Needs for and access to bereavement support: a Swedish nationwide followup of widows
Fu¨rst, CJ, Stockholms Sjukhem Foundation, Stockholm, Sweden, Valdimarsdottir, U, Clinical cancer epidemiology, Stockholm, Sweden, Helgason, A, Clinical cancer epidemiology, Stockholm, Sweden, Adolfsson, J, The oncologic centre Karolinska Hospital, Stockholm, Sweden, Steineck, G, Clinical cancer epidemiology, Stockholm, Sweden

Introduction:Widowhood imposes difficult challenges. The aim of this study was to investigate prevalence and predictors of access to bereavement interventions during the 6 months after the death of a husband/male partner to cancer.

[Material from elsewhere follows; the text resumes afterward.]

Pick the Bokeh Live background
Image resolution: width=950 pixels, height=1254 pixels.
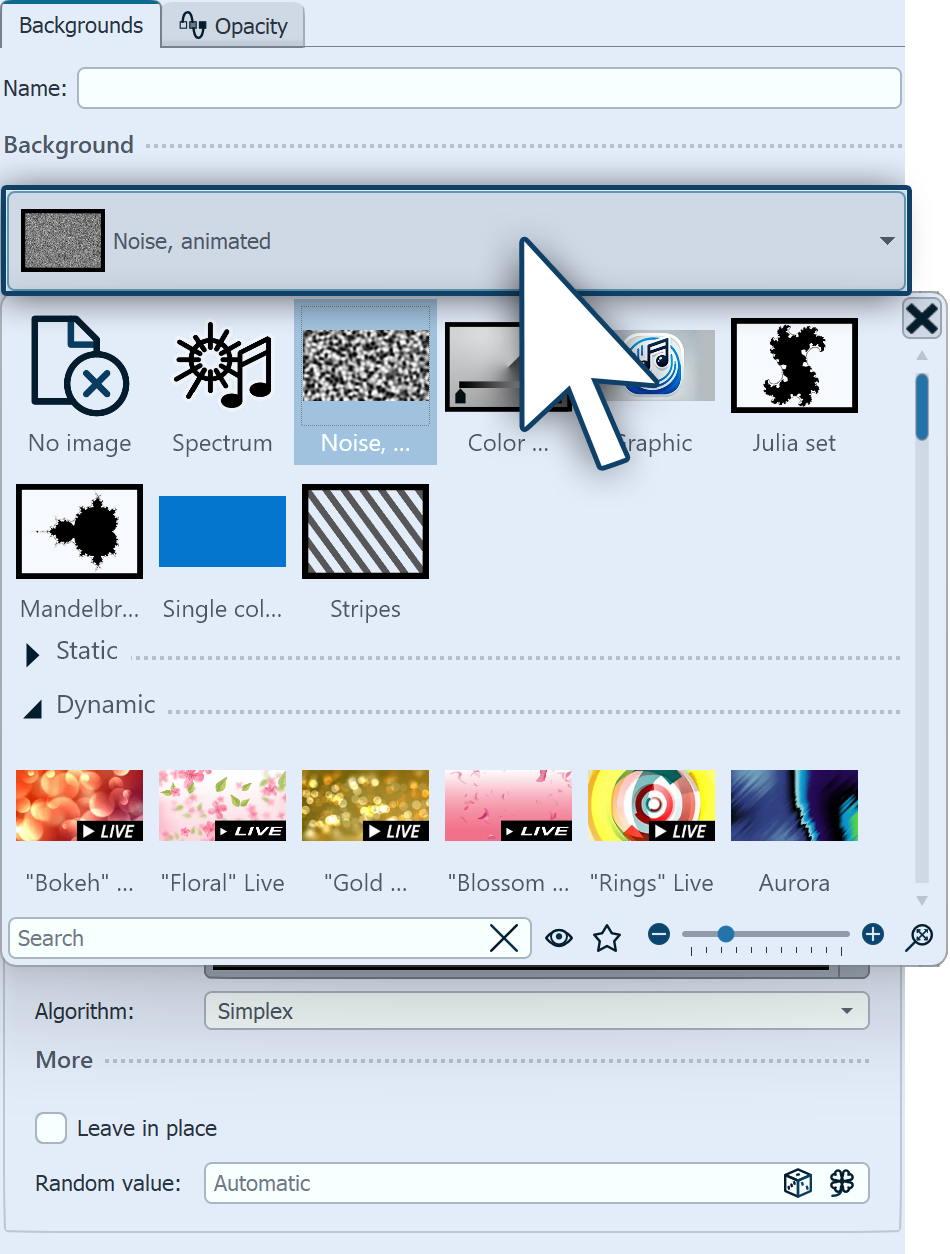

Methods: All women (n=506) living in Sweden under 80 years of age who lost their husband/partner owing to prostate cancer in 1996 or of the cancer of the urinary bladder in 1995 or 1996 were asked to answer an anonymous postal questionnaire 2-4 years after their loss.
Results: 39% stated that they would not have needed psychological support by caregivers during the first 6 month of bereavement. 2/3 of the others did not have any access to psychological support, 10% had little access, 11% moderate access and 12% had much access to psychological support. Similar figures were observed for other bereavement interventions such as information, economic counselling, and support groups. Emotional relations during the last months prior to bereavement, intensity of faith, education, earlier mental health problems and a prostate cancer diagnosis were all positively correlated with access to psychological support by caregivers, whereas previously identified risk factors for excess morbidity in widowhood were not.
Conclusion: A large majority of Swedish widows that lost their husband to cancer in 1995 and 1996 indicate a need for psychological support, information and economic counselling. Caregivers did not meet this need and help was not aimed at important groups at risk for morbidity.